Zwei Männer stehen auf der Bühne, und die Geschichte, die sie erzählen, hielt schon ihr Autor Friedrich Schiller für keinen allzu großen Wurf. Sie hat nicht viel mehr als eine interessante Hauptfigur, einen vielfach überforderten Prinzen, dazu ein paar originelle Knicke im Zusammenspiel von Zeit und Raum, aber vor allem hat sie eines nicht: ein gelungenes Ende. Und so stehen nach anderthalb Stunden die beiden Männer wieder da wie am Anfang, der eine sagt, so, wir spulen kurz vor, die eine Figur ist gestorben, die andere ist tödlich verwundet, eine dritte ist auch tot, okay, das war’s, Verbeugung. Doch während das Publikum zu applaudieren beginnt, brüllt der andere: "Halt, Halt!"  

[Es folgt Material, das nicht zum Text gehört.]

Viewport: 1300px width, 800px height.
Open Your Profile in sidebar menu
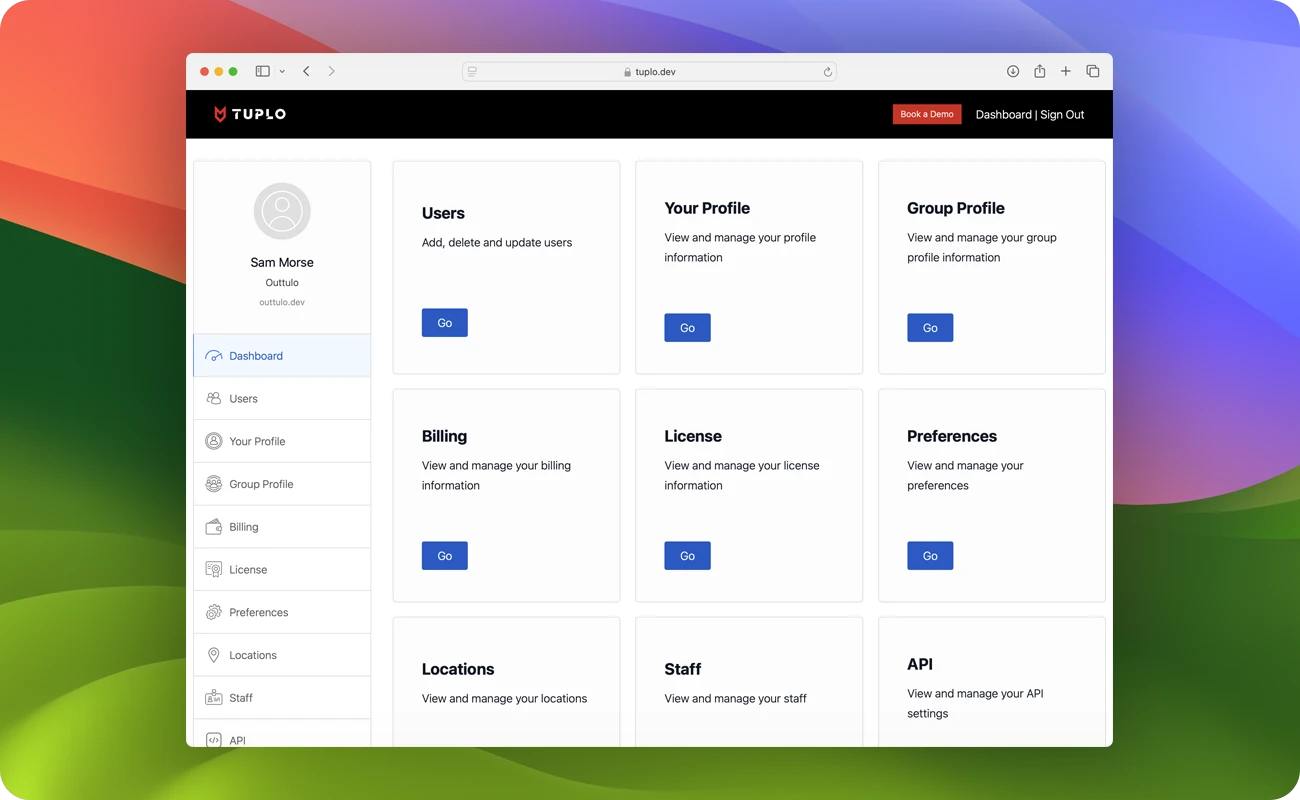(257, 441)
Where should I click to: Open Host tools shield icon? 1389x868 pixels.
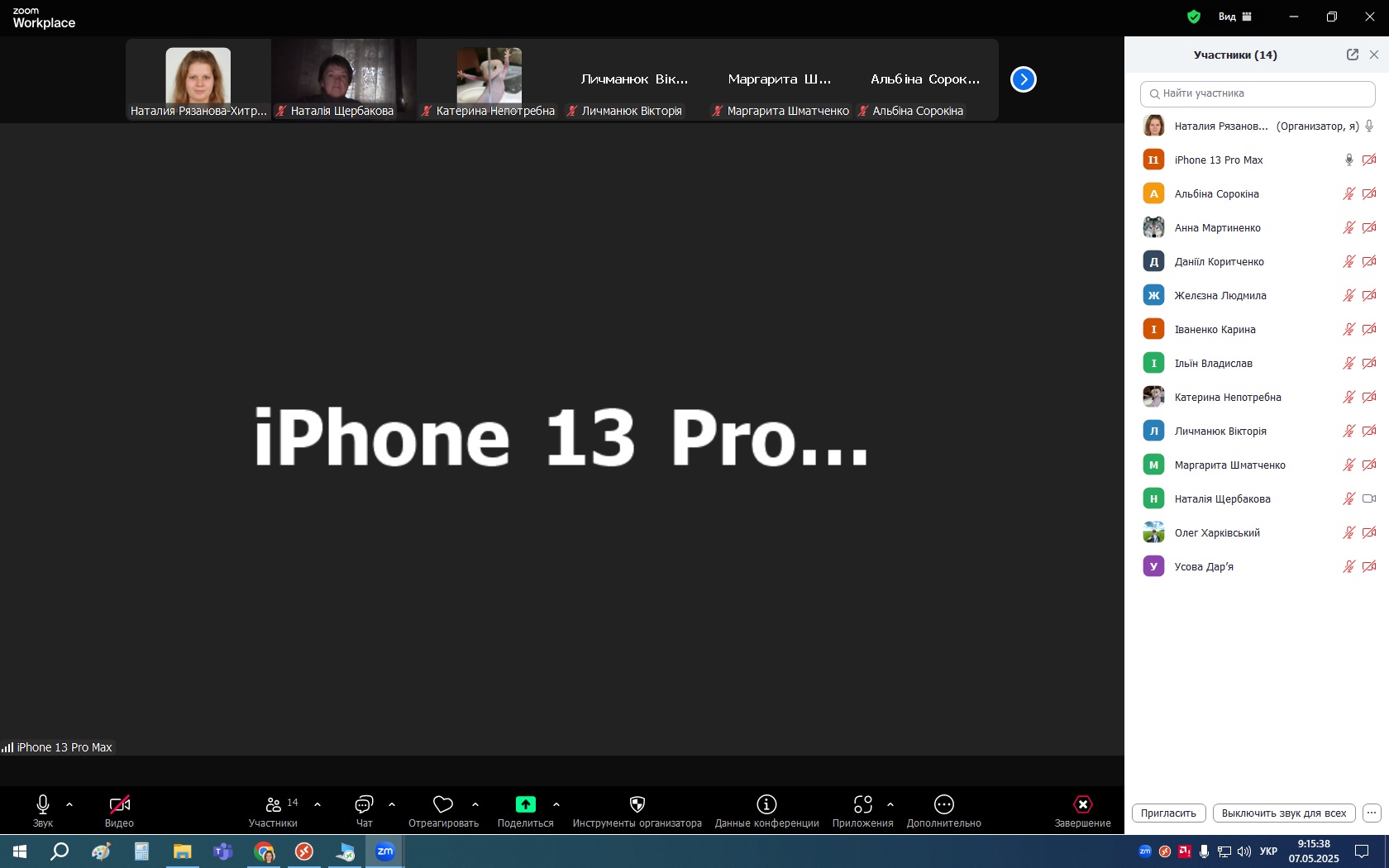click(x=637, y=805)
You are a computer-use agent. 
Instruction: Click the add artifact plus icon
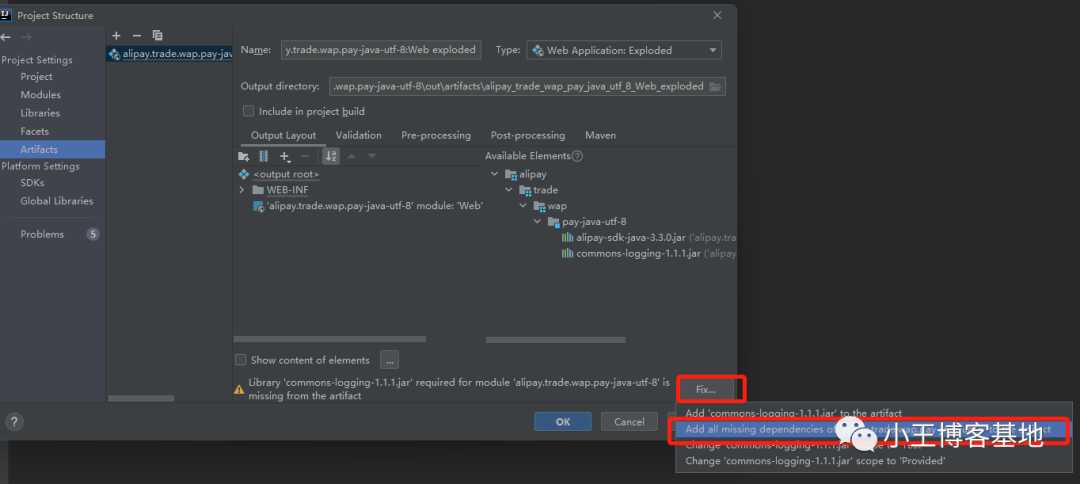coord(116,35)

Anderthalb Stunden Action, und dann wird alles in einem Satz schnell auserzählt? Nee, echt nicht. Also bauen die beiden doch noch ein Ende, das zwar leer, sinnlos und unnötig ist, aber dafür ist es schön fett: mit Nebel, 3D-Projektionen und Musik. Dass Handlungsstränge, die so vielversprechend beginnen, auf der Bühne so abrupt, nüchtern und schmucklos enden wie im Leben: Das geht nicht.

Es gibt viele solcher Momente im Stück "Geisterseher", das am Sonnabend in der Thalia-Filiale an der Gaußstraße Premiere hatte, und diese Momente sind es auch, die den Abend so gut machen. Weil die beiden Männer auf der Bühne, Paul Schröder und Jirka Zett, den Stoff von Schiller nicht einfach nachspielen. Sie erzählen und spielen zugleich, sie zerlegen und hinterfragen, sie machen den Mund auf, und das Kino im Kopf rattert los. Sie erschaffen Welten und lassen sie wieder verschwinden, und dazu reicht schon eine hochgezogene Augenbraue oder die kleine Frage, die sich leitmotivisch durch den Abend zieht und alles zum Einsturz bringt. Sie lautet: Hä? 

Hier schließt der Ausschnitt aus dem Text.